My experiences with Black Sabbath go all the way back to my pre-teen years, and most of their classic music has been ingrained into my psyche throughout most of my lifetime. However, to be honest, at the point when Ozzy departed the band, my musical interests had diversified to the point where I pretty much missed Sabbath’s second act at the time it happened. Deluxe Editions of Heaven and Hell and Mob Rules, the first two studio releases from that incarnation of Black Sabbath, have just been released, and I thought it would be interesting to take another listen to the Ronnie James Dio-fronted version of Sabbath. I hope you don’t mind my sharing a bit of a reminisce about the band…
My first exposure to Black Sabbath came at a pretty early age. My next door neighbor Stanley Wilson was a fairly troubled youth — and his parents each had their own problems — so they both tried to overcompensate by indulging his every whim. He had a fairly sophisticated (for 1970) record player, and his parents would purchase whatever current release LPs he desired, no questions asked. We’d sit on his front porch and play Black Sabbath and Master of Reality virtually non-stop, and usually much to the chagrin of the crabby old man who lived across the street.

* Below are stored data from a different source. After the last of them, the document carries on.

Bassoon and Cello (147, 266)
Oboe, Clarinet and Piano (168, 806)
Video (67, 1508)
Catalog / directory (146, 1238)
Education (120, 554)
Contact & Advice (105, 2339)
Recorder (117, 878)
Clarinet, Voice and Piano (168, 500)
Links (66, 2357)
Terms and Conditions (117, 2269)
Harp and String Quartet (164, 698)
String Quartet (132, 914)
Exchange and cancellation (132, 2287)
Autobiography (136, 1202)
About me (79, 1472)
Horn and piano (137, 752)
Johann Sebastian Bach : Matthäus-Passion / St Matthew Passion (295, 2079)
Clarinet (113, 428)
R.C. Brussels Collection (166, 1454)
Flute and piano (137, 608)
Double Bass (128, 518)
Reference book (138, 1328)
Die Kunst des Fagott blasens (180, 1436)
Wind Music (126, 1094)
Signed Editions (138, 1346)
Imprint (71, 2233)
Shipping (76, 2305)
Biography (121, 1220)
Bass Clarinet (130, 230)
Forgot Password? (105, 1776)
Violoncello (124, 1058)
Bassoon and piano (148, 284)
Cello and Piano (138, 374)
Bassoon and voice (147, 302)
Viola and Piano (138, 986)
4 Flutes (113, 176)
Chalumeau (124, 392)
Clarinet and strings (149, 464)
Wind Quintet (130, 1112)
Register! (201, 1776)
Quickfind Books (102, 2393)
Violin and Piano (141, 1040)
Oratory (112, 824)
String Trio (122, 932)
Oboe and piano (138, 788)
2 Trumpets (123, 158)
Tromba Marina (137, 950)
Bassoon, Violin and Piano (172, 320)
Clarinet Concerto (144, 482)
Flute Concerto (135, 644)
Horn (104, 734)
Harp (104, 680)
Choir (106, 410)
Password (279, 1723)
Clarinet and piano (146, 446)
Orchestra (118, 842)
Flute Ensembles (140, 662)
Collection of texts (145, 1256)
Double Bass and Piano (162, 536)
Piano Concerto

The old guy hobbled around with a cane, and was barely mobile; I guess his lack of mobility held him back from coming over and making much of a fuss about the noise.
Until this beautiful warm day in September, 1970, when Stanley had just gotten home from the store with a just-released copy of Sabbath’s new album, Paranoid. I rushed over, and we started cranking it — at least as loudly as the GE record player would crank! “Iron Man” had just kicked in, when suddenly, the old codger had taken all he could apparently stand, lunged to his feet, and proceeded to hobble down the street — to my house, where he proceeded to pound on the front door with his cane. My mom answered the door; about that time, I told Stanley to nudge the volume down so we could hear what was about to transpire. “Pauline!” the old man shouted, “I want you to get over there RIGHT NOW and tell those gosh-darn kids to turn that gosh-darn noise down, NOW!”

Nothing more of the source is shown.